*Problem details*.
Leave out the pictures, and copy exactly the lines from the line with "Open the DisplayManager color ball tab" through the last line of the data below.

(Saved entries)
* * *

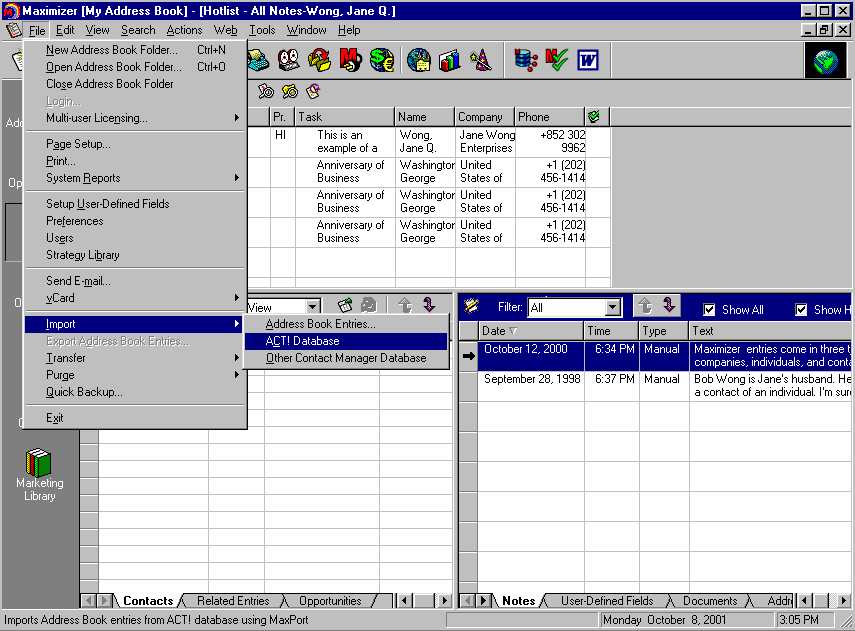This screenshot has width=855, height=631.
Task: Click the Date column header
Action: 530,331
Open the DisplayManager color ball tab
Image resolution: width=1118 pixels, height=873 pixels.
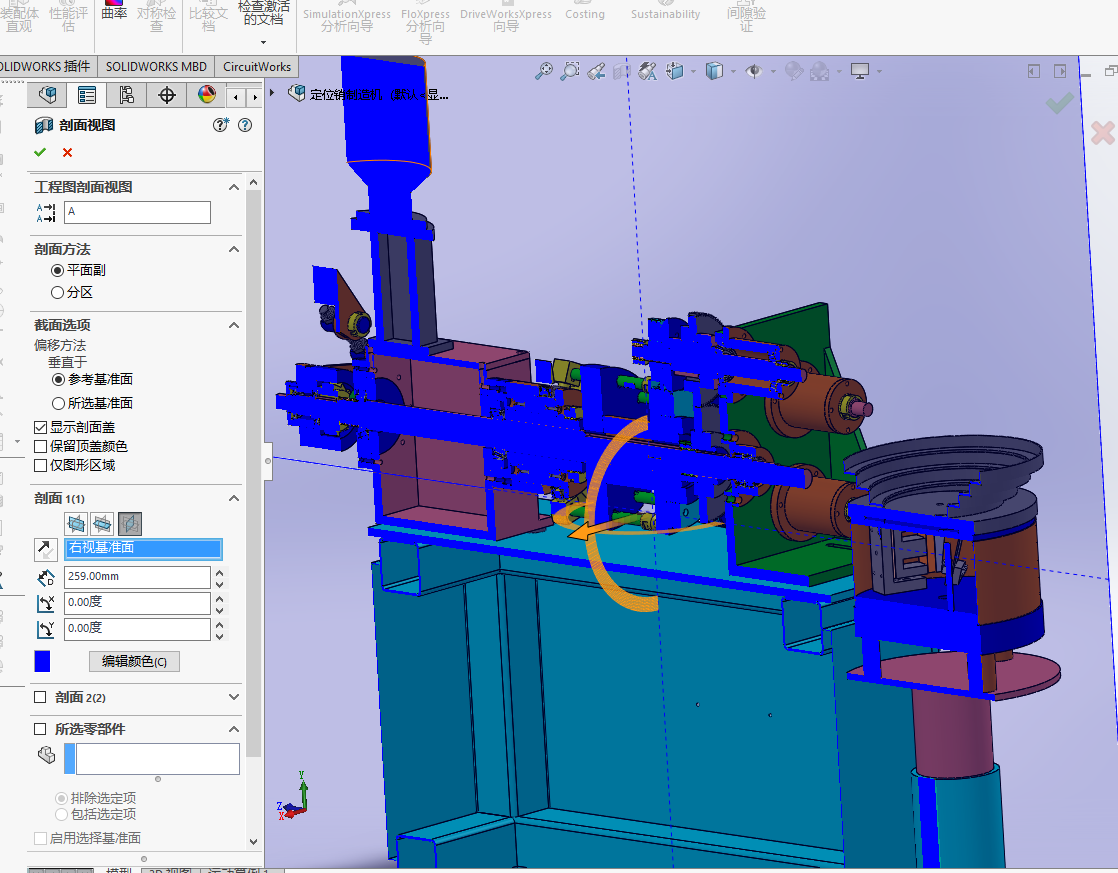click(206, 95)
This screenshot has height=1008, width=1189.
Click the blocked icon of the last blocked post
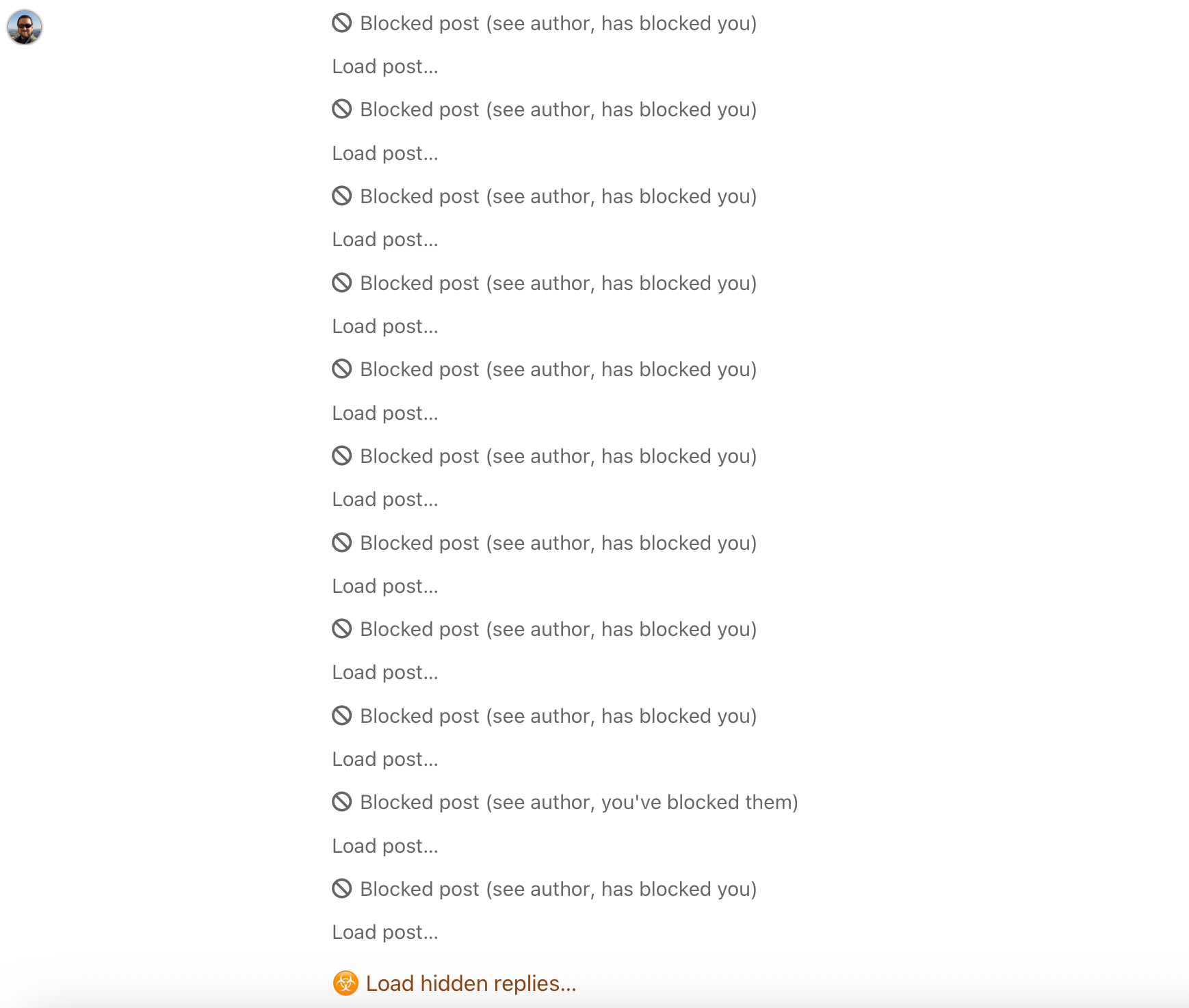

* * *

*Task result*.
Open the DisplayManager color ball tab
Image resolution: width=1118 pixels, height=873 pixels.
click(206, 95)
This screenshot has height=1008, width=1189.
Click the blocked icon of the last blocked post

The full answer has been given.